Wednesday, September 9, 2015


The refugee crisis in Europe has at last stirred the world to the horrors of the Syrian civil war.  People finally are calling for end to the war.  For some leaders, such as David Cameron and Stephen Harper that means more bombing.

But will it really bring peace?  Very unlikely I say.  It seems to me that the Western allies who are currently bombing ISIS really have no clear war aims.  And the so-called allies under the NATO umbrella have different enemies.  So we have the US, UK and Canada supposedly trying to defeat ISIS, with the Kurdish Pesmerga as their allies.  Meanwhile NATO ally Turkey is bombing the Peshmerga and not doing much about ISIS.  In fact many claim that Turkey is covertly aiding ISIS.  Certainly for many months it did little to stop ISIS recruits crossing over its border into Turkey and there is pretty good evidence that Turkey's intelligence service tipped off the jihadi group Al Nusra about Division 30, a US trained group opposed to Assad, who were infiltrated back into Syria.  They were almost immediately rounded up and captured.

At the same time the US, UK and Canada say they want to see the defeat of the Assad regime, even though it is the Syrian Arab Army under Assad's control which is doing most of the on-the-ground fighting against ISIS.

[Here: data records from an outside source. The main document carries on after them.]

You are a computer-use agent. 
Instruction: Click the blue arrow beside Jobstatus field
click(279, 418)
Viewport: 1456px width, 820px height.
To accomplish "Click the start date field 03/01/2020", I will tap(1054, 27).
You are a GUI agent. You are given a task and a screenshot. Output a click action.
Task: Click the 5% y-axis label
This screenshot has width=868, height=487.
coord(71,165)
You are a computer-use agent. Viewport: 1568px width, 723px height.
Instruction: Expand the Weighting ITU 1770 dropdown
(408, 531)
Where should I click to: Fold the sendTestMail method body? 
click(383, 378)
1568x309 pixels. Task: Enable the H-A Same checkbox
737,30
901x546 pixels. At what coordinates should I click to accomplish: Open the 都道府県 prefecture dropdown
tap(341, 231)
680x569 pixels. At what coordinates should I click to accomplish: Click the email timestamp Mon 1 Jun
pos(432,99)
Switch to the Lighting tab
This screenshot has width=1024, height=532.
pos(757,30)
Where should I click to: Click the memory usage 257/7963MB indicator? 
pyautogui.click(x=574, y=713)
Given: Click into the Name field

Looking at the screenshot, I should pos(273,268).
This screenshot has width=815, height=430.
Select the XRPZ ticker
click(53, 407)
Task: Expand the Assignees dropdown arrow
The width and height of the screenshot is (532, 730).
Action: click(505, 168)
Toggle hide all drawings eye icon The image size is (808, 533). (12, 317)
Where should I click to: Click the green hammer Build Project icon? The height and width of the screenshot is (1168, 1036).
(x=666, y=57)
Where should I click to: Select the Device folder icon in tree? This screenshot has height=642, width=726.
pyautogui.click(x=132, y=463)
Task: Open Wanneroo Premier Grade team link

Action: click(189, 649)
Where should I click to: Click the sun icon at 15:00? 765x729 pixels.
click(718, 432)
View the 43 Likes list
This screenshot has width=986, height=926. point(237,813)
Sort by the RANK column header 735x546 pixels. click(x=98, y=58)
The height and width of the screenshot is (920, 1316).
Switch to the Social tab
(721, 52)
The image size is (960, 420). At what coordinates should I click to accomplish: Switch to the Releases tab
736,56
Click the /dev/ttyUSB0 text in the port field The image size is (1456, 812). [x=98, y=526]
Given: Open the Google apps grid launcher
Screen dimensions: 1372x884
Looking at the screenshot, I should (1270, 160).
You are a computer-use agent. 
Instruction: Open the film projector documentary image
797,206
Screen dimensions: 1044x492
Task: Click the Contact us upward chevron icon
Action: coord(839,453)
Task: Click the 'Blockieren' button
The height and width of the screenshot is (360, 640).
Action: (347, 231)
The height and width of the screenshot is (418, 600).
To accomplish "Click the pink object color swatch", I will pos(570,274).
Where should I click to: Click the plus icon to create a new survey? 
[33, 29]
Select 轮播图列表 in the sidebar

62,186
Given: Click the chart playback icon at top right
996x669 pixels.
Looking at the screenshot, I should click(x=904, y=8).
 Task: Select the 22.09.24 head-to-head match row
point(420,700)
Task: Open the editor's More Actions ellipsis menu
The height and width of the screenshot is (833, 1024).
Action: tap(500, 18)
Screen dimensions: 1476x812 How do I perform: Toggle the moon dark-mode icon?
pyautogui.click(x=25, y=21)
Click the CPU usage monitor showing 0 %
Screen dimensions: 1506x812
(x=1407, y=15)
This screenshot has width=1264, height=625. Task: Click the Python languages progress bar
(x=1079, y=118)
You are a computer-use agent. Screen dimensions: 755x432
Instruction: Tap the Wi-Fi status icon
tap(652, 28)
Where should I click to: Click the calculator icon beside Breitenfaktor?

I say the utmost priority for all Western governments must be to stop the fighting.  And the only way to do this is to have peace talks, without pre-conditions, among all parties prepared to talk.  The Assad regime has said it is prepared to talk, but always the NATO allies have said that a pre-condition is that Assad can play no part in any future government.  This is prolonging the war, possibly indefinitely.

Assad is still in control of about 50% of Syrian territory, including the capital Damascus.  His army and Hezbollah allies are a formidable fighting force and they are now being backed up by Russian advisers and possibly weapons and troops.  Why would Assad ever agree to talks if he is told that he cannot play any part in a future government?  He would almost be putting the handcuffs on his own wrists to be led away to a war crimes tribunal in The Hague.

So in the name of humanity, pressure must be put on Western governments to start peace talks without pre-conditions.

At the same time they must be pressed to state their war aims.  At present the stated aim is the defeat of both ISIS and Assad.  But supposing by some miracle,  a fairy waved its wand and both these fighting forces disintegrated, who then would form the government of Syria?  There has been talk of a "moderate opposition".  But even if such a group could be put together rapidly to form a government, they would soon be pushed out by violent jihadi groups who have done most of the fighting against Assad.  Presumably this is not what the West wants to happen.

Or is it?  Either the US and NATO leadership are guilty of muddled and wishful thinking or perhaps their war aim really is perpetual chaos.  This idea sounds outrageous, but many gain from it - Israel, the arms industry, the armed forces with all the consequent opportunities for new advanced equipment and career advancement etc.

I hate to think that this could be the case.  But ultimately the explanation for western policy must boil down to a choice between a cock-up or a conspiracy.